- _Work to complete_: Copy word for word the lines of the material from the line containing "You are a GUI" through the end of the material, both included, and leave out the pictures.

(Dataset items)
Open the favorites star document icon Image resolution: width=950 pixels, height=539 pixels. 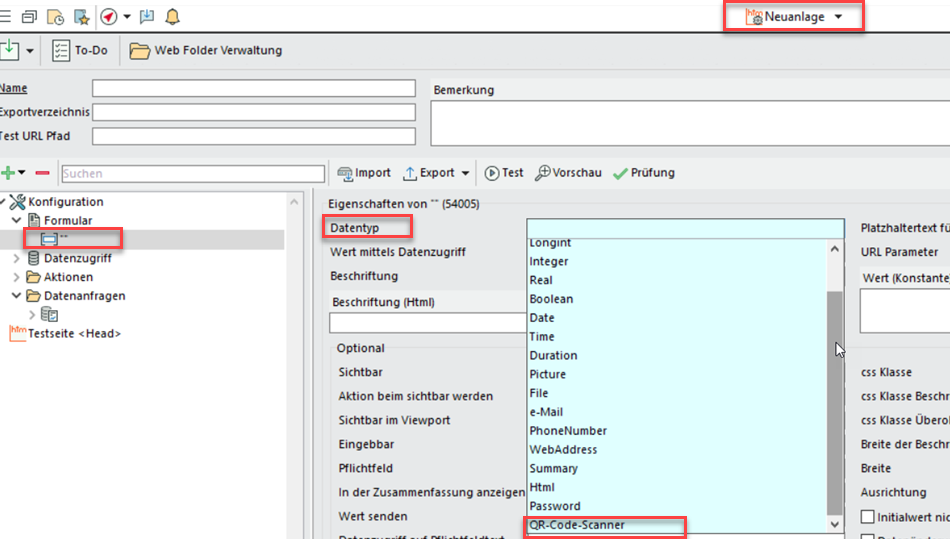coord(82,17)
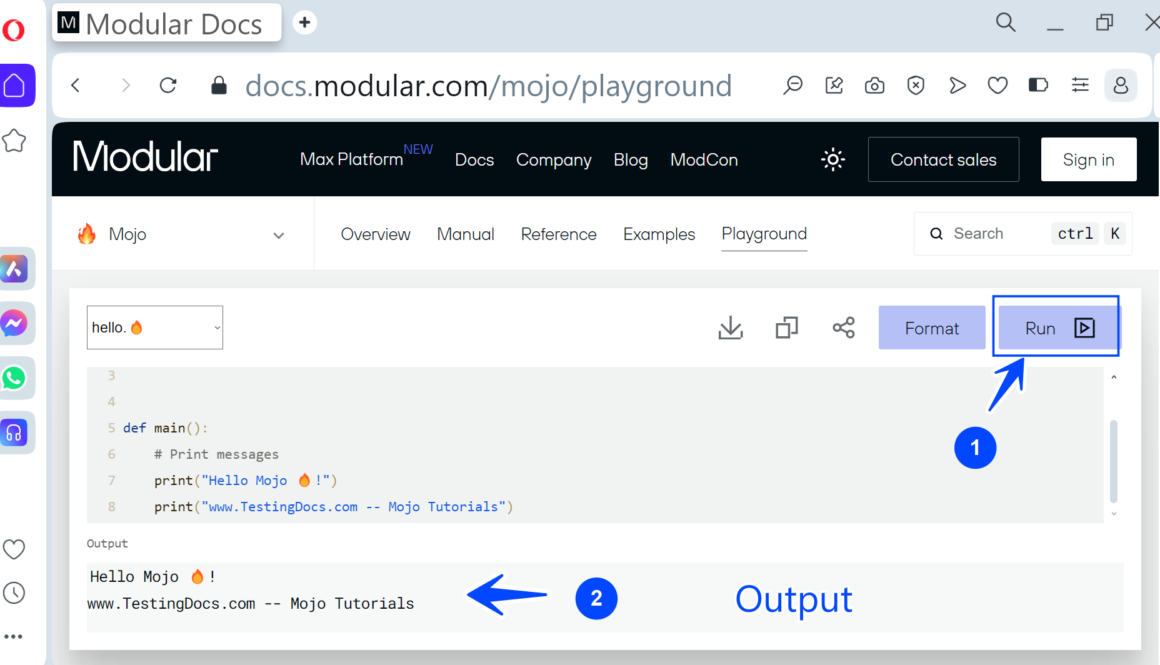
Task: Click the docs Search input field
Action: point(995,234)
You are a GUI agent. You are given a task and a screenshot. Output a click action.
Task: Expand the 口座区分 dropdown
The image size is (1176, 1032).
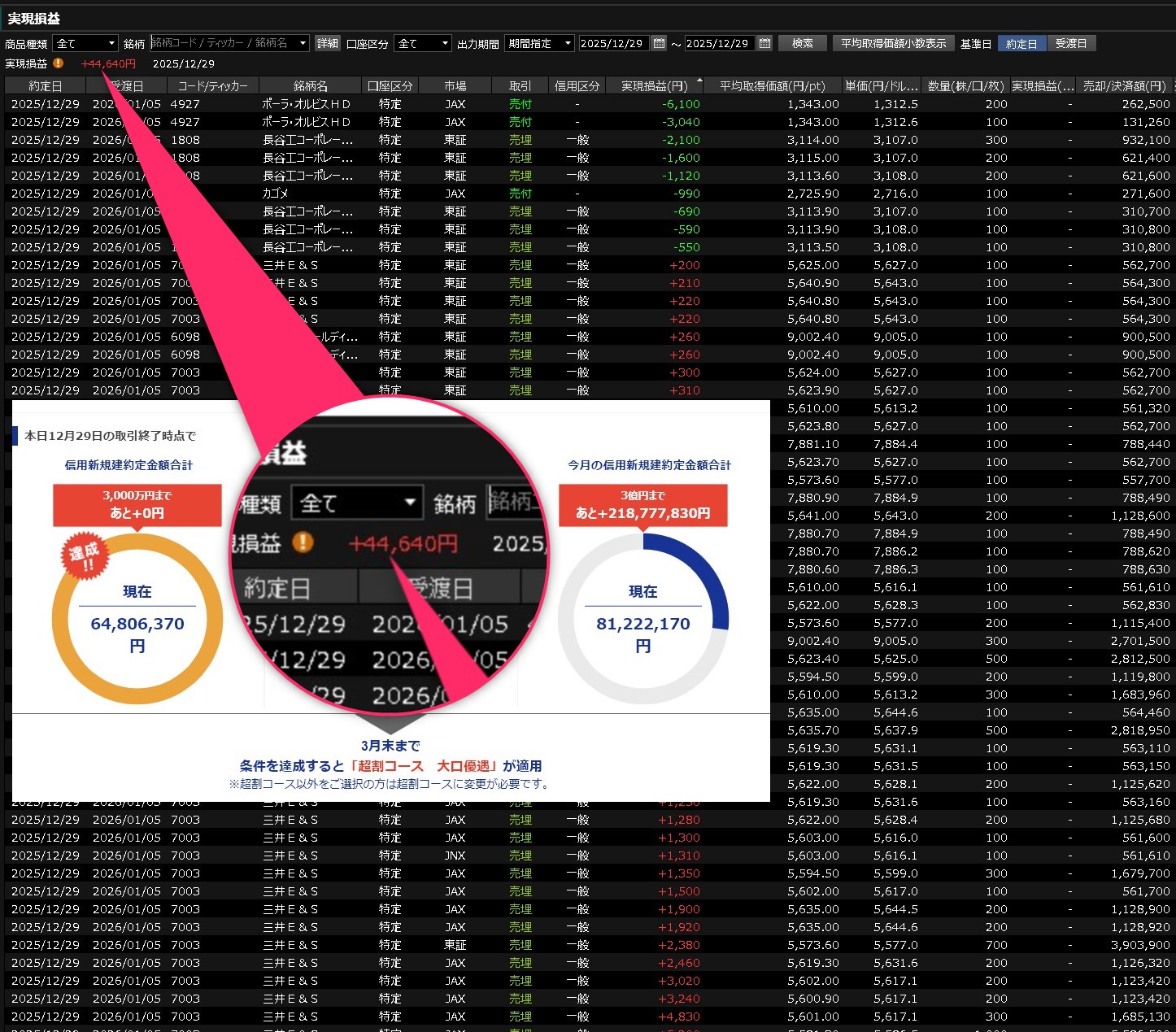[422, 44]
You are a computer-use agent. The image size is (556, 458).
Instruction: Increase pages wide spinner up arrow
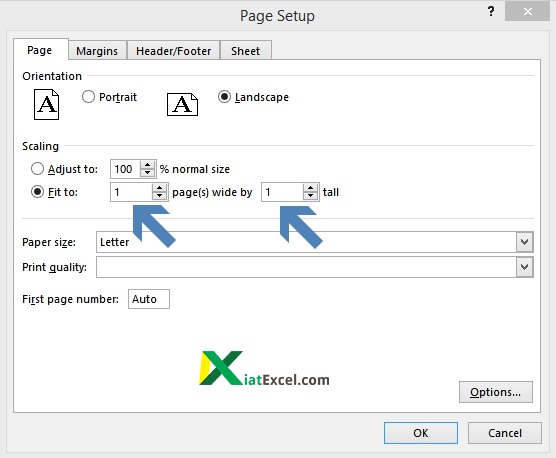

- _Solution to this problem_:
You are a GUI agent. You are given a task and a screenshot. Output a click action.
Task: Expand the 口座区分 dropdown
The image size is (1176, 1032).
[422, 44]
You are a computer-use agent. The image size is (556, 458).
Instruction: Increase pages wide spinner up arrow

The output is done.